● The request:
Please extend the excerpt below on the Turing space of the Schnakenberg reaction kinetics, starting right after its final sentence.

● Excerpt to read:
┄┄┄┄┄┄┄┄┄┄
For the Schnakenberg reaction kinetics (Gierer and Meinhardt 1972; Prigogine and Lefever 1968; Schnakenberg 1979), it is possible to compute the region that contains the parameters that can lead to non-homogeneous steady states, the Turing space (see next example for details). We can see that our original prior covered an area much larger than the Turing space (almost 100 times larger), but the posterior is concentrated in a small region completely contained within it (see Fig. 5).

Fig. 5
figure 5

Darker region (blue in the online version) is the Turing space for the parameters a and b of the Schnakenberg reaction kinetics (Gierer and Meinhardt 1972; Prigogine and Lefever 1968; Schnakenberg 1979). Lighter region (red in the online version) is the region plotted in Fig. 4, depicting where the credible region is contained (Color figure online)
┄┄┄┄┄┄┄┄┄┄
● Data provided:

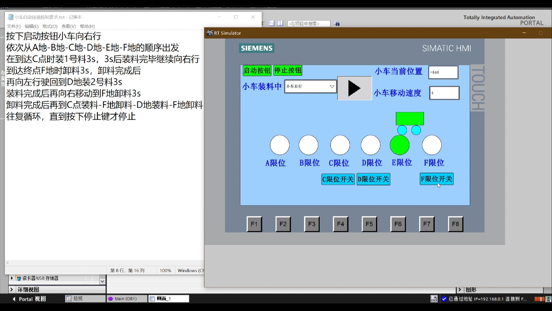Click the vertical split editor icon

[x=280, y=23]
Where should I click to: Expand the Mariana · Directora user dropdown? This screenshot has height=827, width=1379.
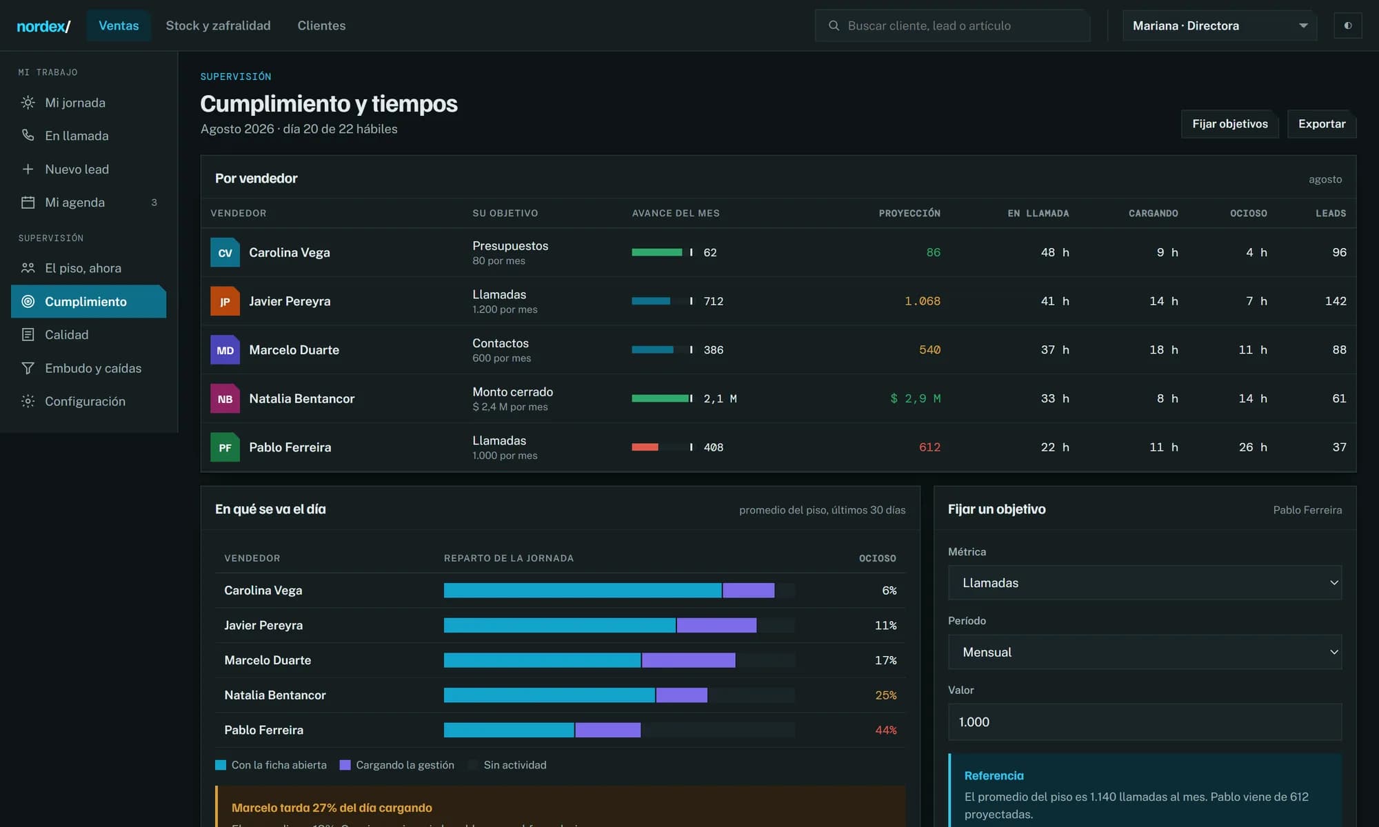pos(1220,25)
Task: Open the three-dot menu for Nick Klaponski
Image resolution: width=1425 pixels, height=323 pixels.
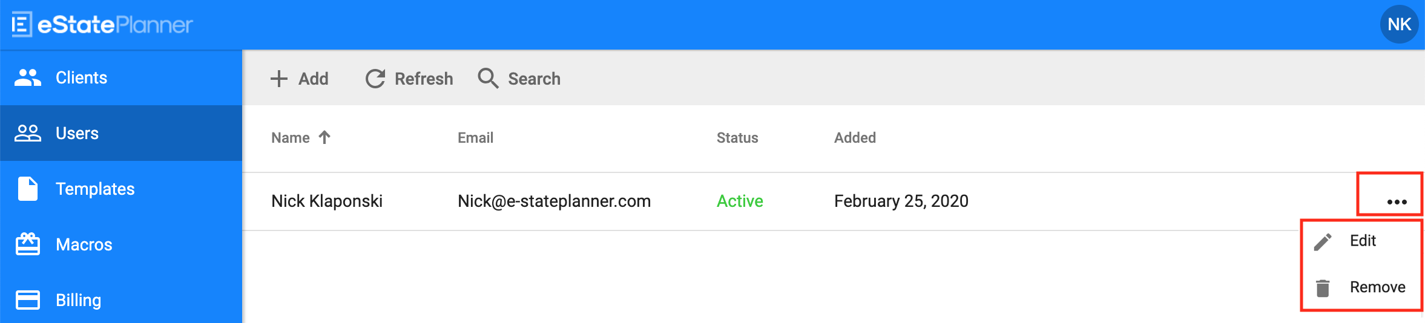Action: (1397, 201)
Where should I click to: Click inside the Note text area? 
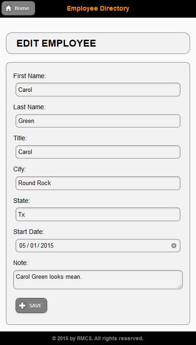pyautogui.click(x=98, y=280)
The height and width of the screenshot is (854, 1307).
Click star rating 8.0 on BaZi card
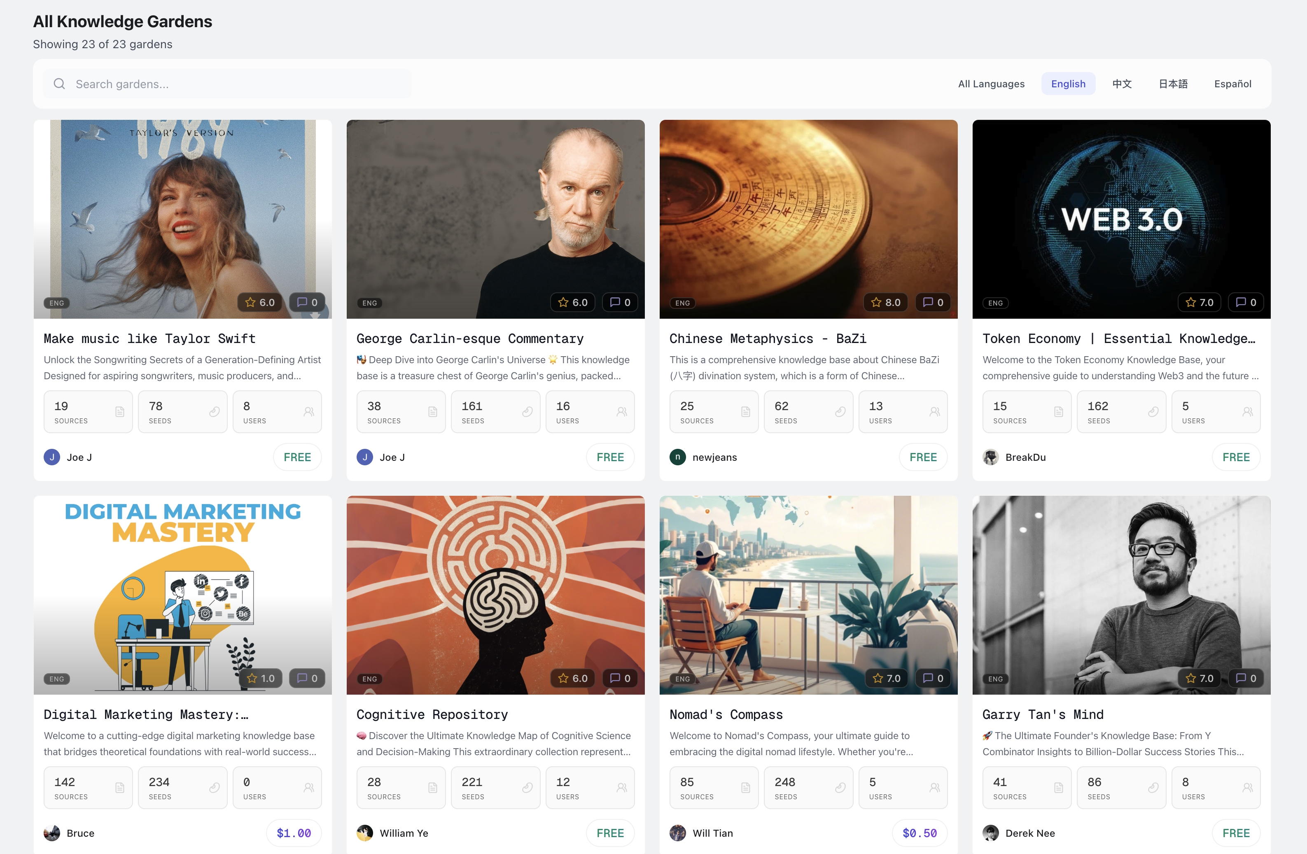[x=886, y=303]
┄┄┄┄┄┄┄┄┄┄
● Task output:
3.1.4 Case 2: Credible Regions for a and b Using the Turing Parameter Space

Unlike the previous example, where we assume little knowledge of the prior, here we exploit the well-known theory for reaction–diffusion systems on stationary domains and use a much more informed prior based on analytical theory of the reaction–diffusion system. On stationary domains, diffusion-driven instability theory requires reaction–diffusion systems to be of the form of long-range inhibition, short-range activation for patterning to occur (i.e. \(d>1\)). More precisely, a necessary condition for Turing pattern formation is that the parameters belong to a well-defined parameter space (Murray 2013) described by the inequalities [for the case of reaction kinetics (4)]

$$\begin{aligned} f_u+g_v= & {} \frac{b-a}{b+a} - (a+b)^2 < 0, \nonumber \\ f_u g_v - f_v g_u= & {} (a+b)^2> 0, \nonumber \\ d f_u + g_v= & {} d\left( \frac{b-a}{b+a} \right) - (a+b)^2> 0, \nonumber \\&\qquad (d f_u + g_v)^2 - 4d(f_u g_v - f_v g_u) \nonumber \\= & {} \left( d \left( \frac{b-a}{b+a} \right) - (a+b)^2 \right) ^2 - 4d(a+b)^2 > 0, \end{aligned}$$
(9)

where \(f_u\), \(f_v\), \(g_u\) and \(g_v\) denote the partial derivatives of f and g with respect to u and v, evaluated at the spatially homogeneous steady state \((a+b,\frac{b}{(a+b)^2})\). In Fig. 5 we plot the parameter space obtained with Schnakenberg kinetics.

In this second example, we use data with added Gaussian noise with standard deviation 10% of the solution range. For the prior, we now use a uniform distribution on the Turing space of the system. In Fig. 6 we can now see that despite the increased noise, the improved prior reduced the size of the 95% probability region dramatically.

Fig. 6
figure 6

95% credible region for the posterior distribution for the parameters a and b, using a uniform prior on the Turing space (Color figure online)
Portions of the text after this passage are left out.